● **KETENTUAN**
Susun catatan dari baris yang memuat "None currently known (685, 369)" sampai dengan baris yang memuat "mpi.govt.nz (572, 879)" sebagai CSV dua kolom dengan nama kolom teks dan jawaban, satu baris untuk tiap catatan. Letakkan setiap nilai dalam satu field berkutip dan ganti jeda baris dengan spasi.

● **Entri data tersimpan**
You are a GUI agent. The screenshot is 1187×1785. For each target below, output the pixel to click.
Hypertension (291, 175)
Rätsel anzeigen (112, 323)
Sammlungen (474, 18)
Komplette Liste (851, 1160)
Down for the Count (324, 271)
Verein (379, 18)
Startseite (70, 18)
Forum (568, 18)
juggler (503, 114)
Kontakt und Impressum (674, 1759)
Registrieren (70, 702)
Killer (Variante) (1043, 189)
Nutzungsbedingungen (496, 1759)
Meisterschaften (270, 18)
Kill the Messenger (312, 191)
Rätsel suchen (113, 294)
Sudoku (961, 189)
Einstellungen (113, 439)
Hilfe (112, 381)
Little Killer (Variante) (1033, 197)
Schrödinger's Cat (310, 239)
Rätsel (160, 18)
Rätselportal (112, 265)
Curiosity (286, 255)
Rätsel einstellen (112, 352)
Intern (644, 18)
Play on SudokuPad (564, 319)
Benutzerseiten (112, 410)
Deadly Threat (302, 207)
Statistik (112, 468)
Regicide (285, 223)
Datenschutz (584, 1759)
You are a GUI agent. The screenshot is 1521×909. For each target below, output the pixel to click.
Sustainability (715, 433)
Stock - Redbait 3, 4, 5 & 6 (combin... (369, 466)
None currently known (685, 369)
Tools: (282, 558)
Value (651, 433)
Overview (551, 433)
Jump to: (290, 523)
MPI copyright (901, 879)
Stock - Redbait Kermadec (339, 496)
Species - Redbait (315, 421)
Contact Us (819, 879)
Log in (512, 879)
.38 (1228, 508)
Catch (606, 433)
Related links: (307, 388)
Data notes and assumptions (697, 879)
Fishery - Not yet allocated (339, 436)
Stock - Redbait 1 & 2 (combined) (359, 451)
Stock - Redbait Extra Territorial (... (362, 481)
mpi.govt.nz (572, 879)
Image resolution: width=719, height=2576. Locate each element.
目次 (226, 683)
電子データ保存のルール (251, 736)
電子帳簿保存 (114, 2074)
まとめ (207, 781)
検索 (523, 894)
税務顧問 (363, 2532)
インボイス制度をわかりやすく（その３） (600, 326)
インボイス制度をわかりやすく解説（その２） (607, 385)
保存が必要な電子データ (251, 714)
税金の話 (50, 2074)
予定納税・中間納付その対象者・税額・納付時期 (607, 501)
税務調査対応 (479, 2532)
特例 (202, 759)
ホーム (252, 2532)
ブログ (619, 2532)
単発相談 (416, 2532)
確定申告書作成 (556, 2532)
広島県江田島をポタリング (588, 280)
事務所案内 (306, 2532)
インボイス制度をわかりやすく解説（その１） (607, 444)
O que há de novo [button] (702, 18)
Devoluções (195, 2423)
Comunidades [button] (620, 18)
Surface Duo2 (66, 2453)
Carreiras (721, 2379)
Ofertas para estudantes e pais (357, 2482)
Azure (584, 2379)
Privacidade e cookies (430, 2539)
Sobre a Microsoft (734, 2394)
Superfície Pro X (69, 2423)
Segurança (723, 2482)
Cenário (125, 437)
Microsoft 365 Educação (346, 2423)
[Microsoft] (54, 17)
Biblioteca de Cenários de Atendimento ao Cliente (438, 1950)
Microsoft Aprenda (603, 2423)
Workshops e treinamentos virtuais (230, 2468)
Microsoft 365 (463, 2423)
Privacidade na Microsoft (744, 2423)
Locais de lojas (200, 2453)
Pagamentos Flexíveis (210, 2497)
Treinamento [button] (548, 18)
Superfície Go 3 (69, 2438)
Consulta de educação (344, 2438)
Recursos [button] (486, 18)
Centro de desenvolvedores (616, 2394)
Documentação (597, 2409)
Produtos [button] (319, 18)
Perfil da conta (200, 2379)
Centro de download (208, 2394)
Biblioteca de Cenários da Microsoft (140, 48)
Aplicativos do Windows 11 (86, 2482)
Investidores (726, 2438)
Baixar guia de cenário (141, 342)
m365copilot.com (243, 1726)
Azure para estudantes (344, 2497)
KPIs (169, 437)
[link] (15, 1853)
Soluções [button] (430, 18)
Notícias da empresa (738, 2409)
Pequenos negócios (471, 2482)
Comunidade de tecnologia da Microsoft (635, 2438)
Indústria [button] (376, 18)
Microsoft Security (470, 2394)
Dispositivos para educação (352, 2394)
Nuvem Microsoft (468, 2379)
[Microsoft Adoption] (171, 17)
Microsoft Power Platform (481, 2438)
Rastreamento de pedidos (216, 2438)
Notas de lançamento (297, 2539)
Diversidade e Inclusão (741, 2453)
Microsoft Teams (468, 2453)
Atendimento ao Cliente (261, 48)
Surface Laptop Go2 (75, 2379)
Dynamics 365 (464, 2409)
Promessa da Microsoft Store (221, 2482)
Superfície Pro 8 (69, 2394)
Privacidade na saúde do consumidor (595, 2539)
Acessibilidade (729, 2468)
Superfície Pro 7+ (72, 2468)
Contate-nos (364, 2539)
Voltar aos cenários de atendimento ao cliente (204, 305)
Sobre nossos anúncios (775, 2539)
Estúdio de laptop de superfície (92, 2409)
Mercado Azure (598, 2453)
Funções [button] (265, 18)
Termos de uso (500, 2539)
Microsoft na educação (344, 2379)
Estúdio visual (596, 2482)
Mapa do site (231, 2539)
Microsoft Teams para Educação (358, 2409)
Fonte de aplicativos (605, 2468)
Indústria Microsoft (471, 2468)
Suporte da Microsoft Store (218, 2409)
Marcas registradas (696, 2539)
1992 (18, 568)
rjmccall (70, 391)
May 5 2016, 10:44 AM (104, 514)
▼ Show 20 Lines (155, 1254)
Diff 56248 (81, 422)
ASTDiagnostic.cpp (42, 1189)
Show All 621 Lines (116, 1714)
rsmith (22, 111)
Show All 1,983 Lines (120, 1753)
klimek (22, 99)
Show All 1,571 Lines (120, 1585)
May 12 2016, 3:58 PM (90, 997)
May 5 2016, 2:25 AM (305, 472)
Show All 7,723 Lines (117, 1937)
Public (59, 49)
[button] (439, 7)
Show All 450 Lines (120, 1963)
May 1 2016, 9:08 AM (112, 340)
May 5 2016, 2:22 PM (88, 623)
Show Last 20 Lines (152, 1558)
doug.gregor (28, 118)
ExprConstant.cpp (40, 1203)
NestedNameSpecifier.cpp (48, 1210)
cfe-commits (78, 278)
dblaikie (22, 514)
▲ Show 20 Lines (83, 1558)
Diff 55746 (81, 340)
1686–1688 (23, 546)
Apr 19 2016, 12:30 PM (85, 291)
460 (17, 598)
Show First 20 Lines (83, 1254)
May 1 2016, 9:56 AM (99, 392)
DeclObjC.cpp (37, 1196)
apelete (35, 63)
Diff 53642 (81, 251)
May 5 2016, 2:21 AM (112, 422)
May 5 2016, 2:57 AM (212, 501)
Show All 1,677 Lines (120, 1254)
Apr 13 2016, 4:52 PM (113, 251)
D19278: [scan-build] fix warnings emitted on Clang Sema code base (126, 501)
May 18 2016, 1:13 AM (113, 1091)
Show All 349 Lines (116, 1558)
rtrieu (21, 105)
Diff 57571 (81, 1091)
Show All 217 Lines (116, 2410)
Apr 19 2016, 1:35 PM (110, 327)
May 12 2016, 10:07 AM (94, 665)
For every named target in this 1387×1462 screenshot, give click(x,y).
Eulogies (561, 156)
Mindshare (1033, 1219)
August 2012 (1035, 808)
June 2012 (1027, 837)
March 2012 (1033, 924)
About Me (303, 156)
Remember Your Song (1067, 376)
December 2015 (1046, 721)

● **HASIL LATIHAN**
teks,jawaban
"None currently known","(685, 369)"
"Tools:","(282, 558)"
"Value","(651, 433)"
"Overview","(551, 433)"
"Jump to:","(290, 523)"
"MPI copyright","(901, 879)"
"Stock - Redbait Kermadec","(339, 496)"
"Species - Redbait","(315, 421)"
"Contact Us","(819, 879)"
"Log in","(512, 879)"
".38","(1228, 508)"
"Catch","(606, 433)"
"Related links:","(307, 388)"
"Data notes and assumptions","(697, 879)"
"Fishery - Not yet allocated","(339, 436)"
"Stock - Redbait 1 & 2 (combined)","(359, 451)"
"Stock - Redbait Extra Territorial (...","(362, 481)"
"mpi.govt.nz","(572, 879)"